(RECORDED DATA Opens)

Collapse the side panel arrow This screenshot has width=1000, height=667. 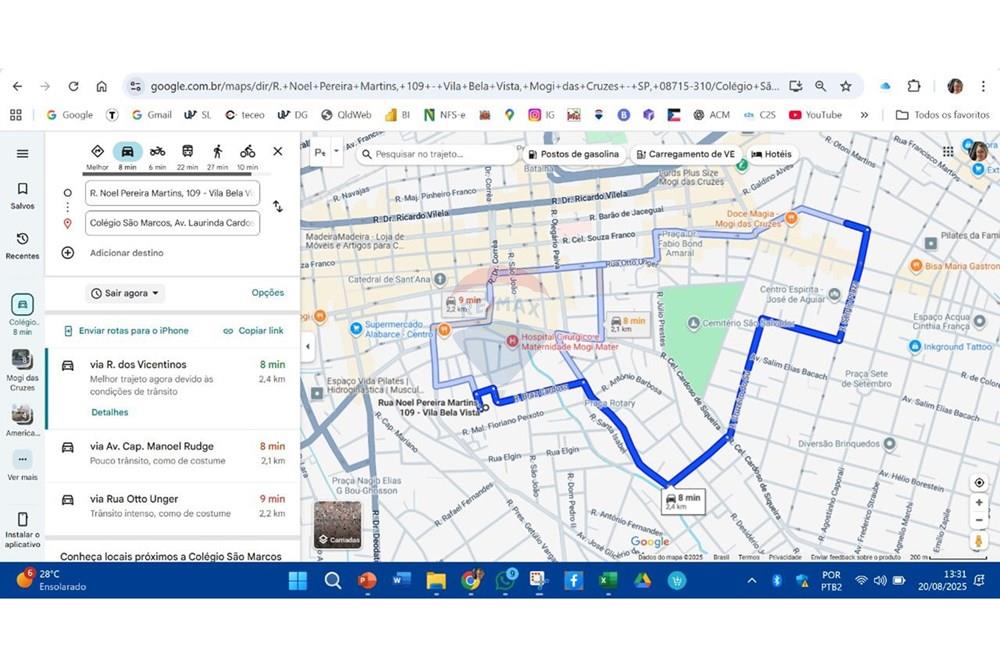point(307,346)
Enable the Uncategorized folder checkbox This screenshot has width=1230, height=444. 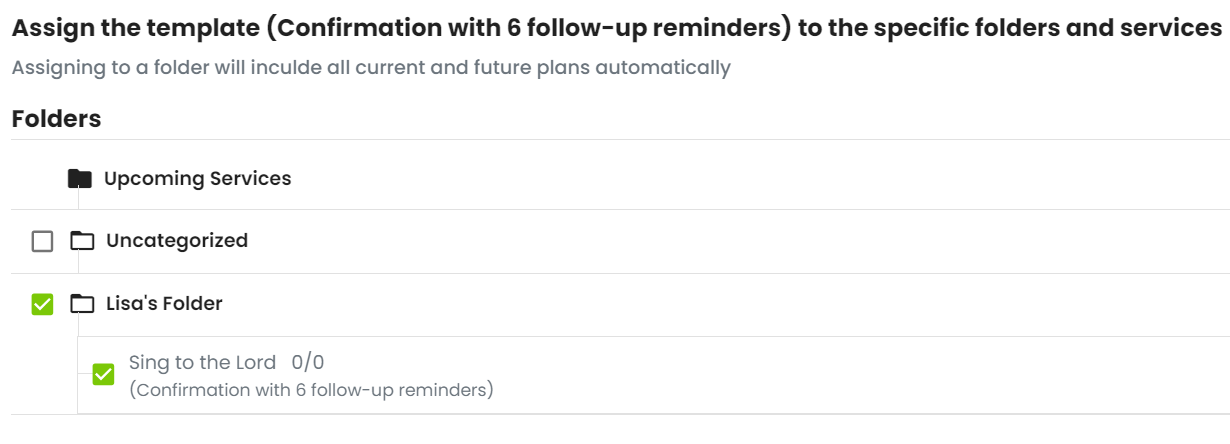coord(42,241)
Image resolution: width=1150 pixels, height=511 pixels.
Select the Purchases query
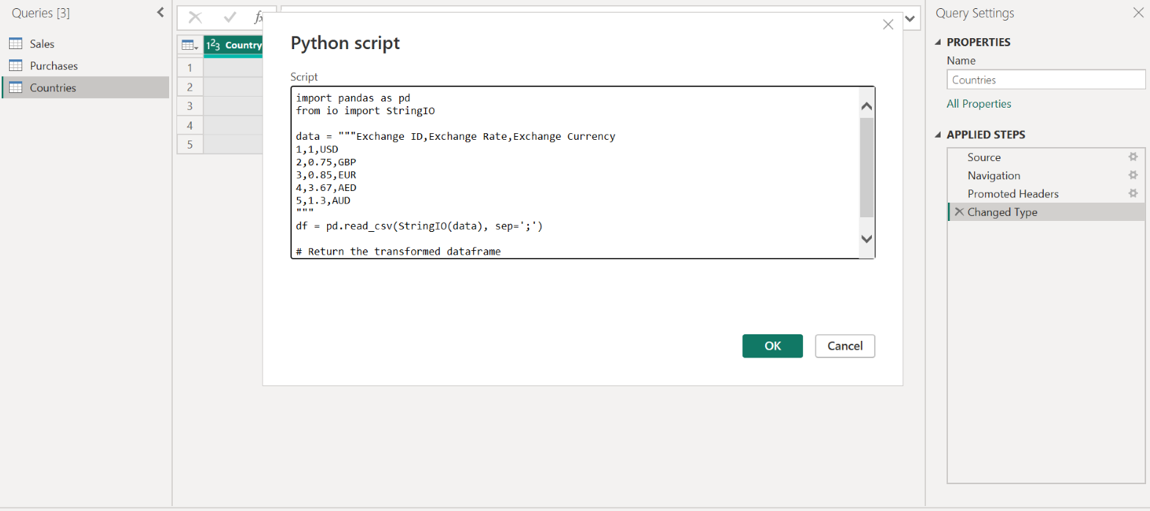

(RECORDED DATA Closes)
(RECORDED DATA Opens)

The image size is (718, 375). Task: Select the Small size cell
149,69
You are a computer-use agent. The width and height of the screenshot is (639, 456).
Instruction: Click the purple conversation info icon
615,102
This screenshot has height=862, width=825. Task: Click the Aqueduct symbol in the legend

(RECORDED DATA Closes)

# WORK ITEM:
From the records above, repeat exactly the lines from the one with "You are a computer-use" through the one with "This screenshot has height=862, width=825.", both included.

# COMPLETED TASK:
You are a computer-use agent. The width and height of the screenshot is (639, 456).
Instruction: Click the purple conversation info icon
615,102
This screenshot has height=862, width=825. Task: Click the Aqueduct symbol in the legend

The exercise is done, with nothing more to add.